───── DATA SHOWN ─────

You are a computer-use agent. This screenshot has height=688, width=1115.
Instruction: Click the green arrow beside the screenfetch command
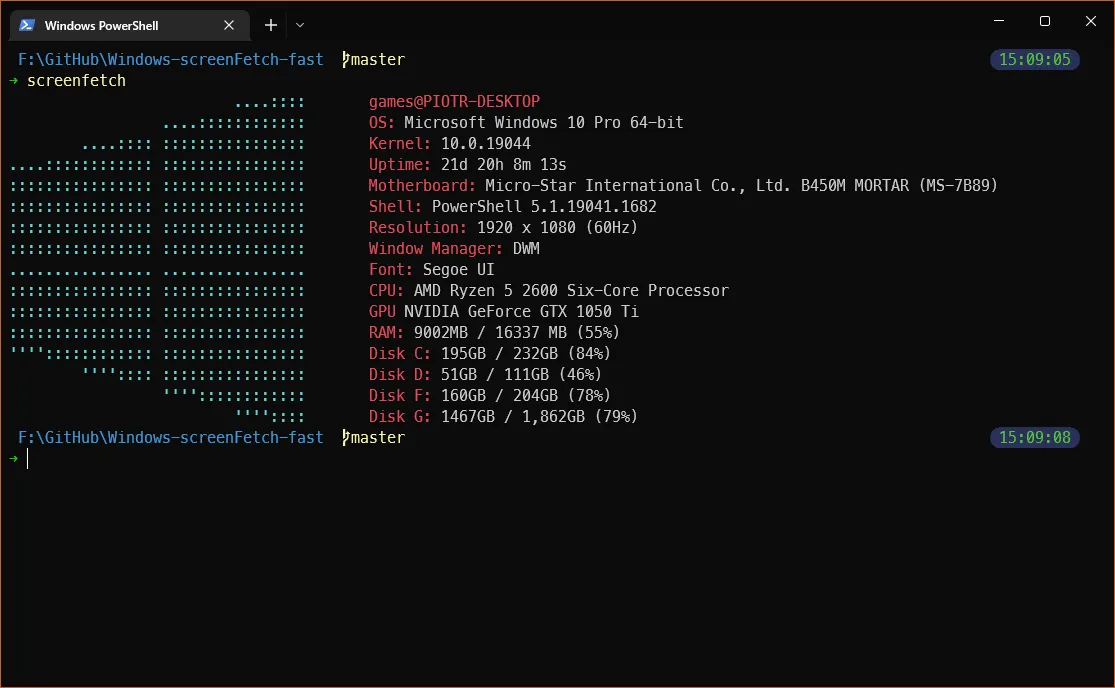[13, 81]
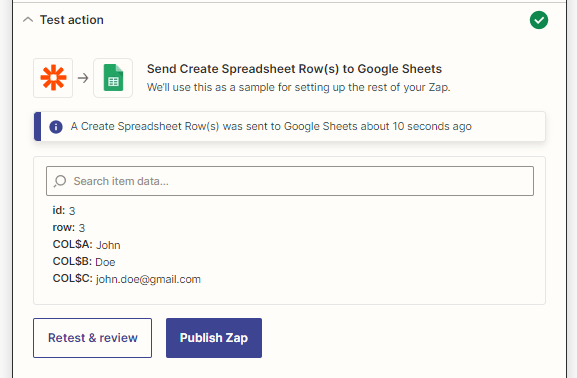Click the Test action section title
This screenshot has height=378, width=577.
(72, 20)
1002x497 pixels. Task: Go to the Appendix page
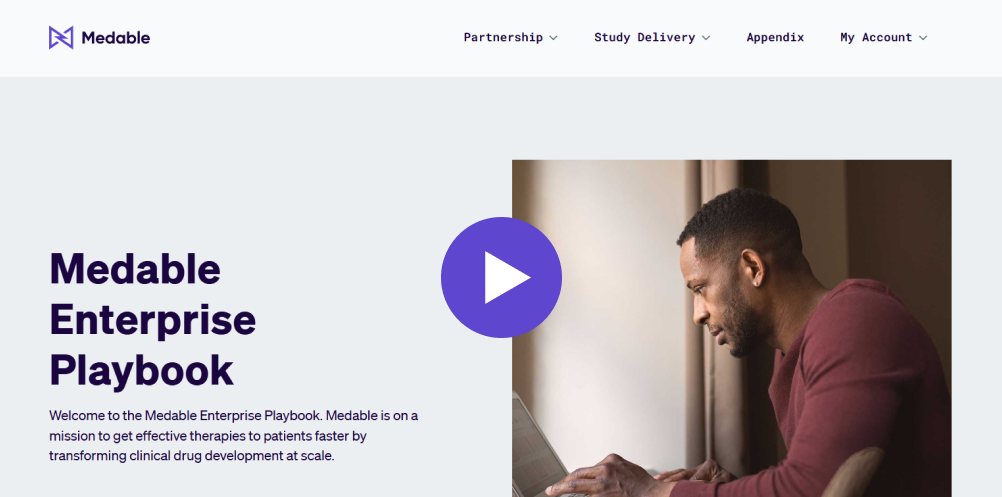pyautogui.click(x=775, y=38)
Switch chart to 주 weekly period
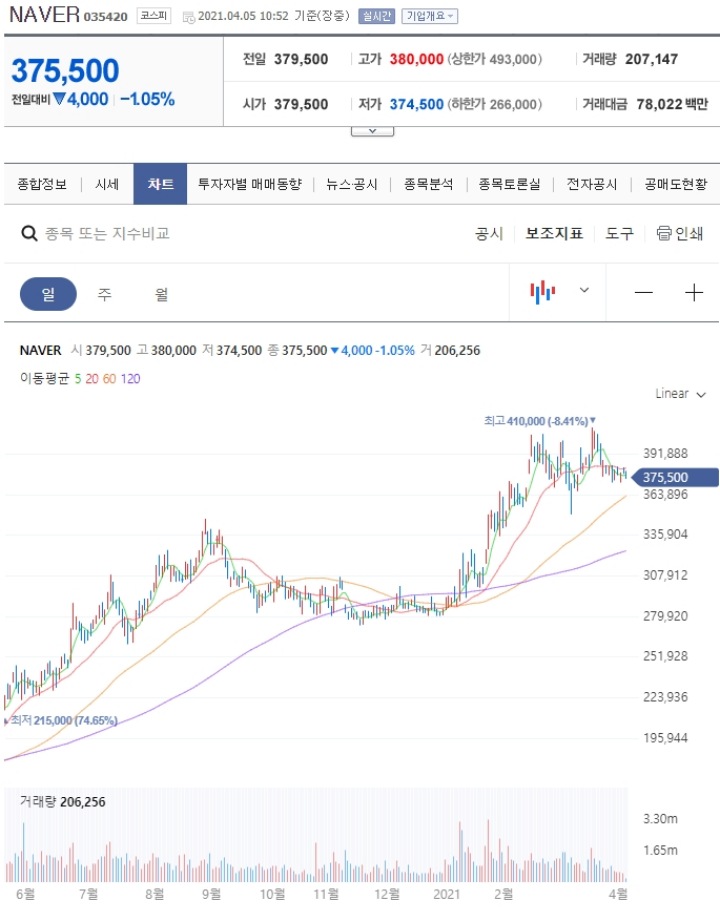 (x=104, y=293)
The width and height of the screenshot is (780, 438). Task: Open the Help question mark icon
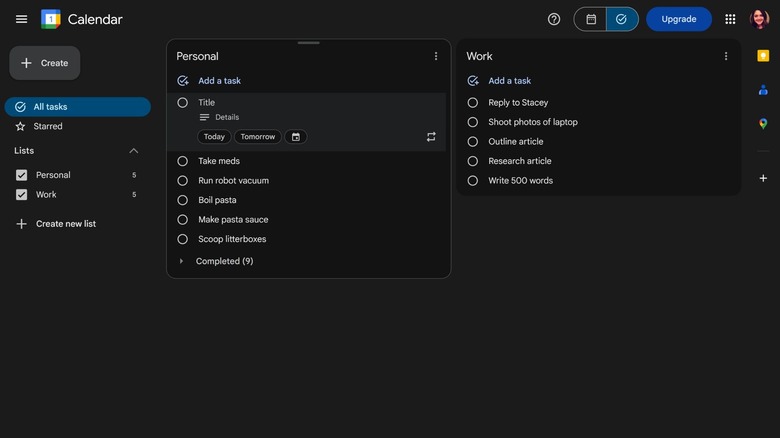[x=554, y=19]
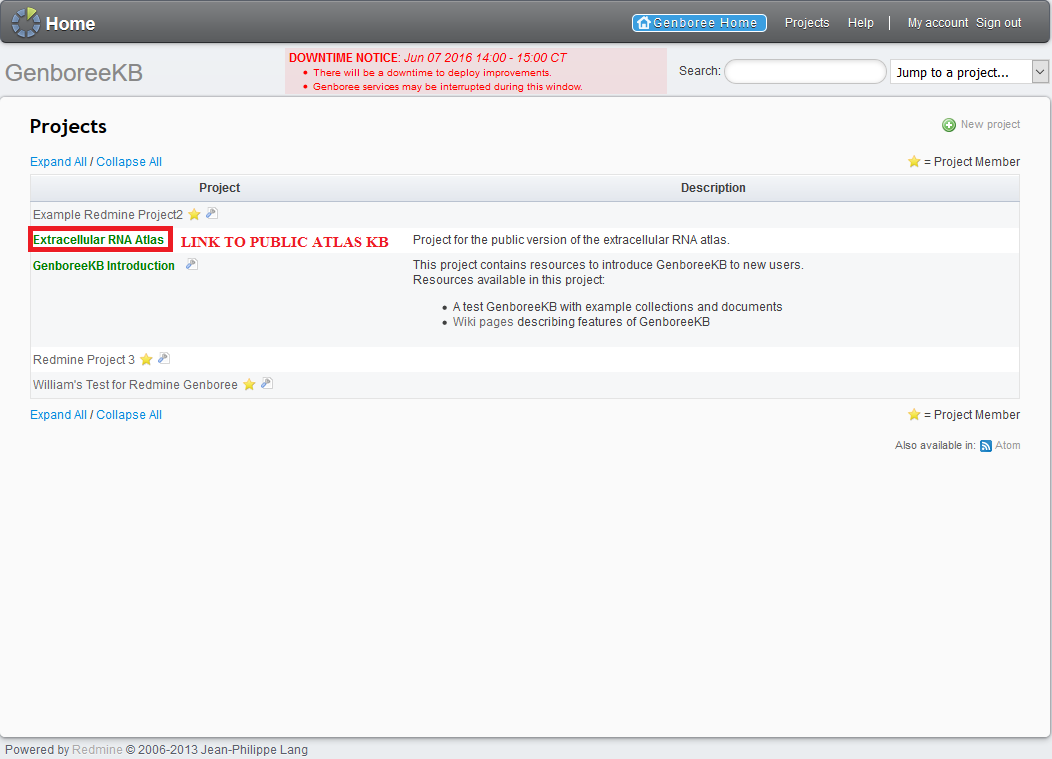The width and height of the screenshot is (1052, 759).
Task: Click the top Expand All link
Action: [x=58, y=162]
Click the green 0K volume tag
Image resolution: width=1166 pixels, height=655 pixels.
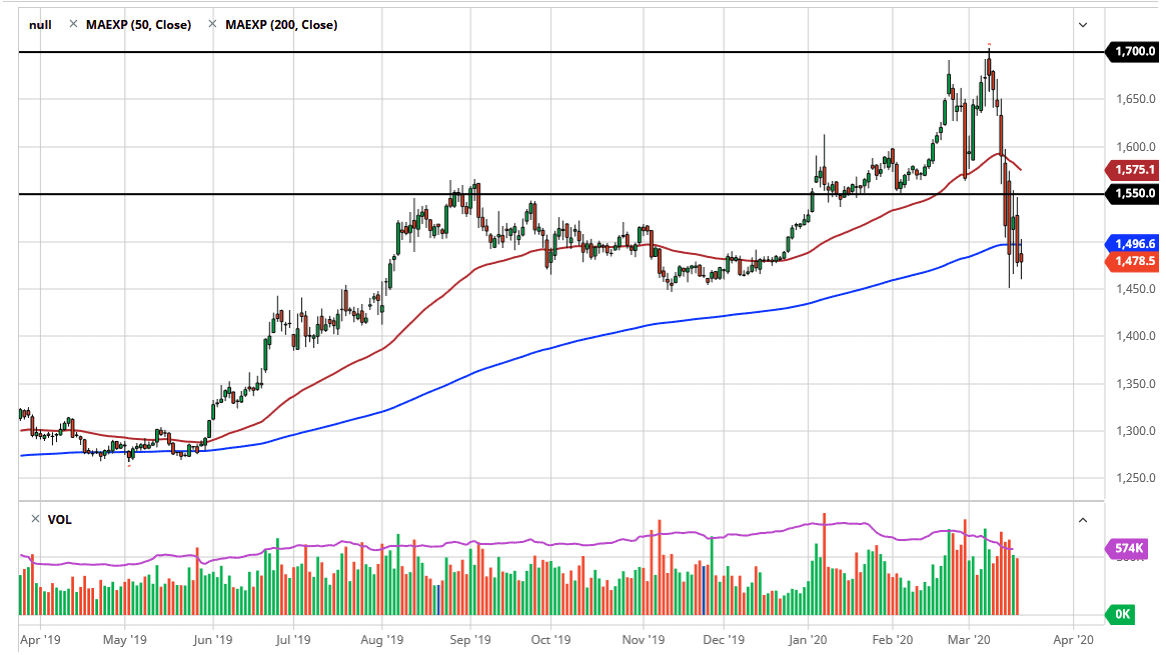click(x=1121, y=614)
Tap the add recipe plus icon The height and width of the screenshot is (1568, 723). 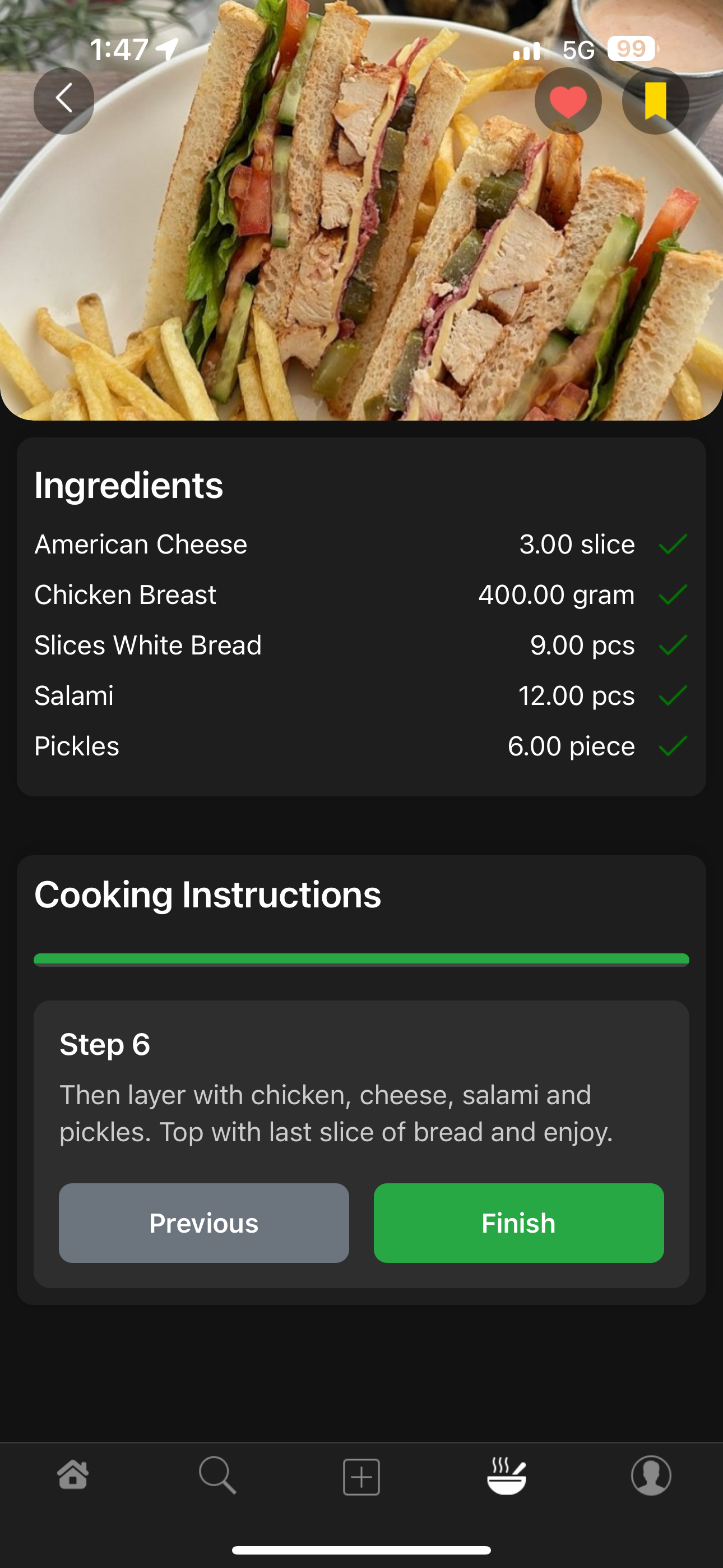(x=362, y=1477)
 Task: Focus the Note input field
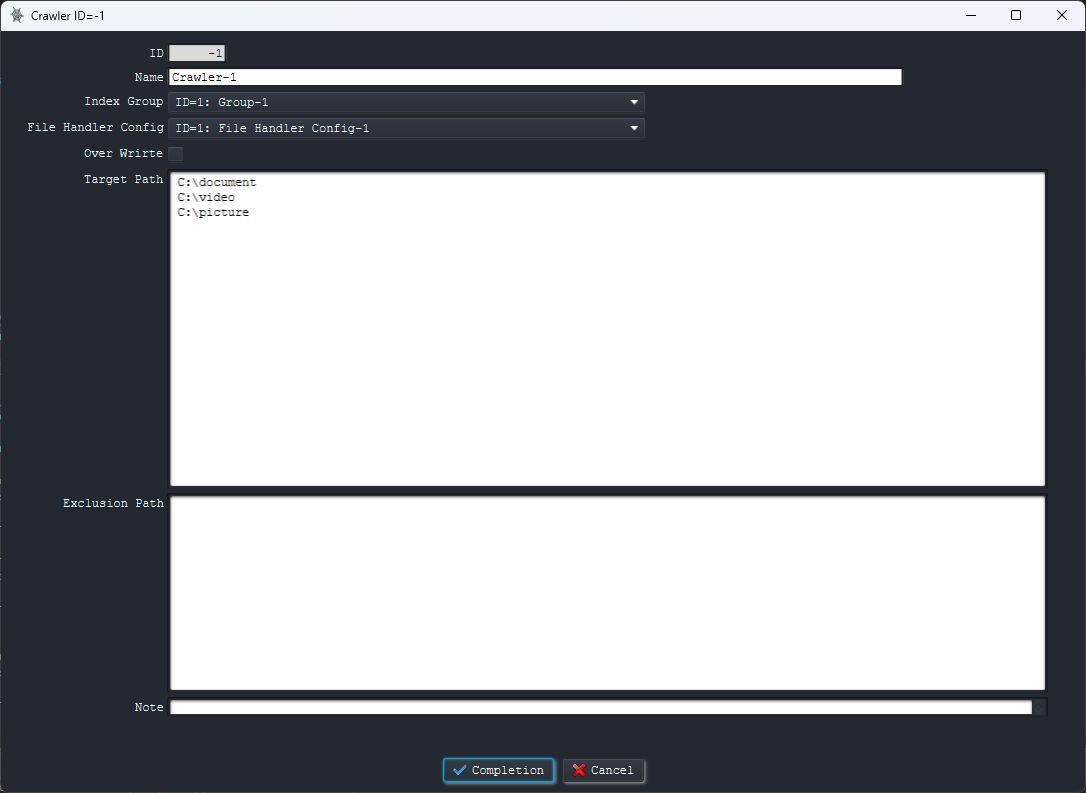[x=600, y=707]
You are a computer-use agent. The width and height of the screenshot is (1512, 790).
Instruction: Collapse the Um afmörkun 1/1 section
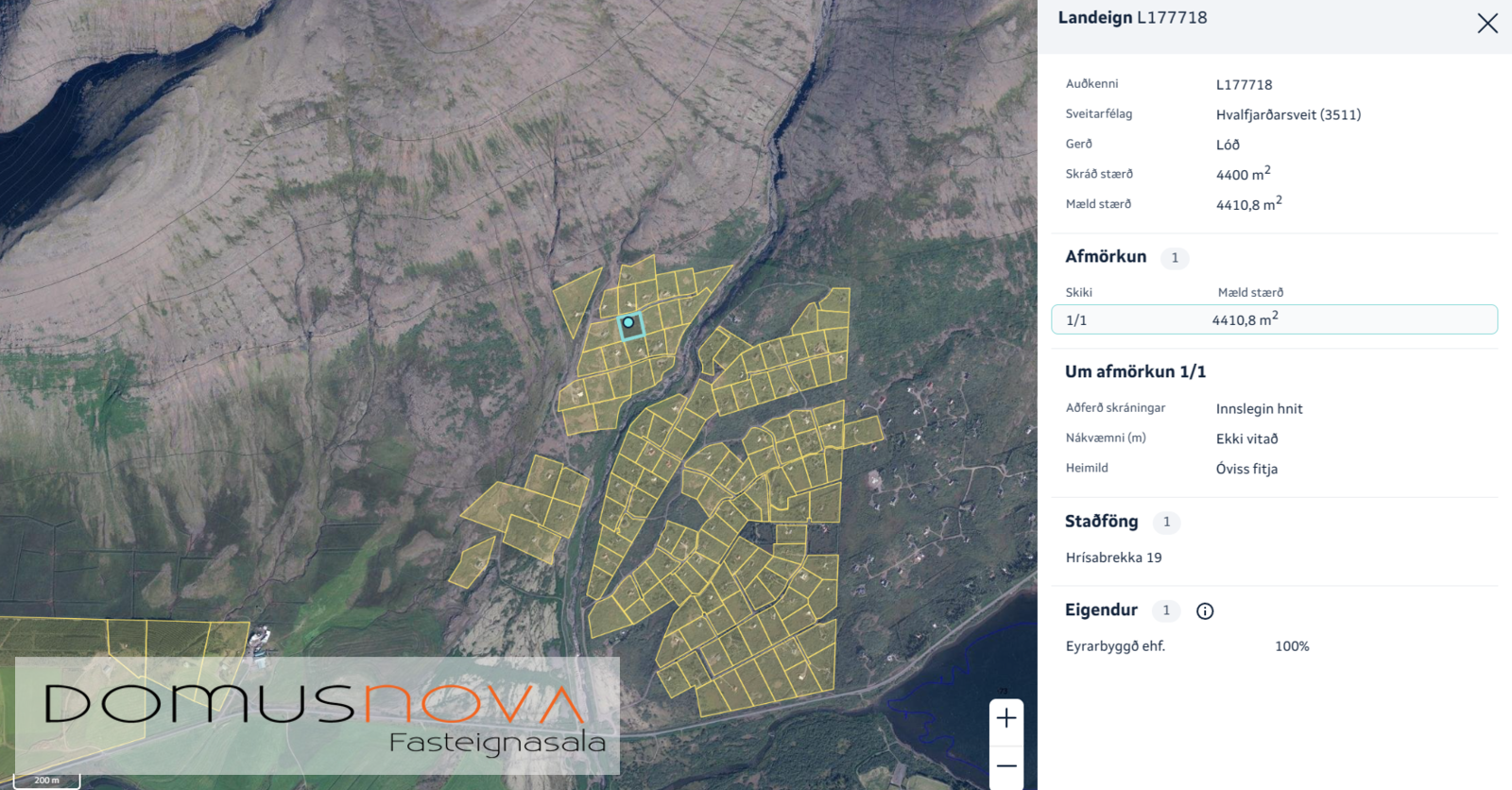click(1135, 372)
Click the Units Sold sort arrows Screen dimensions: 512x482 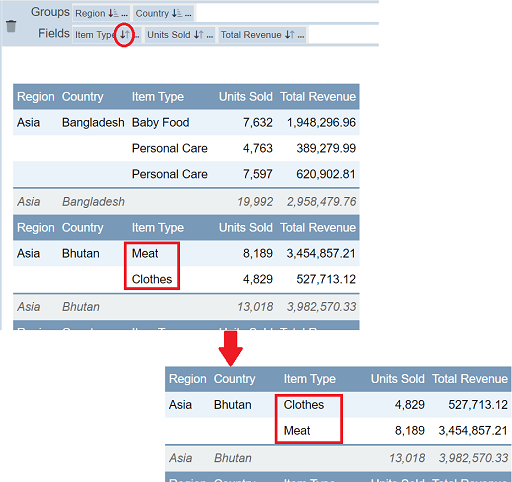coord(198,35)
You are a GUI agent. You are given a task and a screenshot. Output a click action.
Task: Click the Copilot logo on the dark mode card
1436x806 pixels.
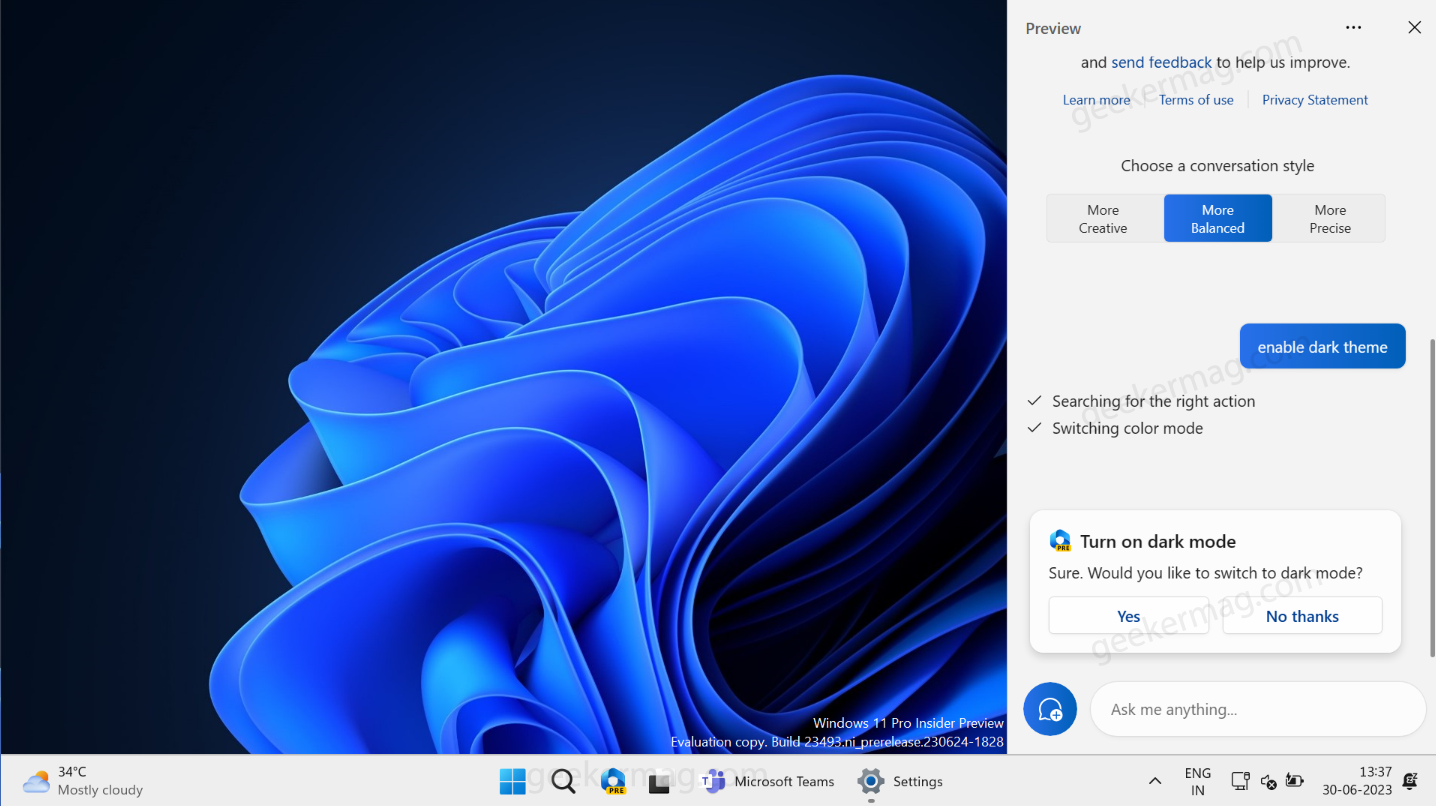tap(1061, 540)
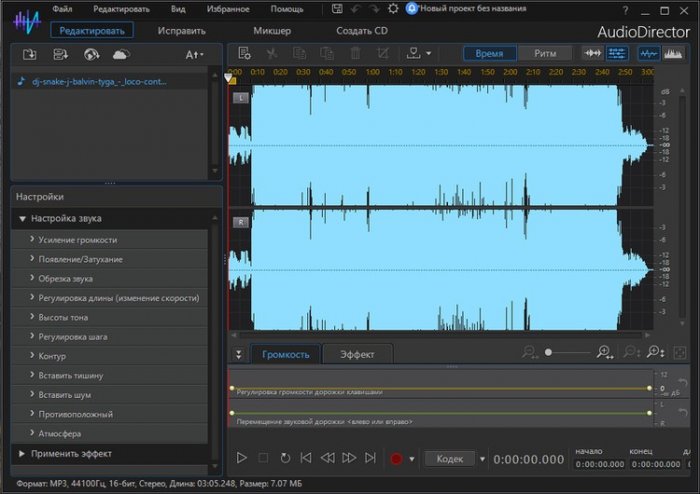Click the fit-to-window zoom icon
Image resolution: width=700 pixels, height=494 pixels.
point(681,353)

─────

• [WHAT YOU SHOULD DO] Count the lines of the data above where the string "agent" shows up; reply with the number only.

• [WRITTEN SOLUTION] 3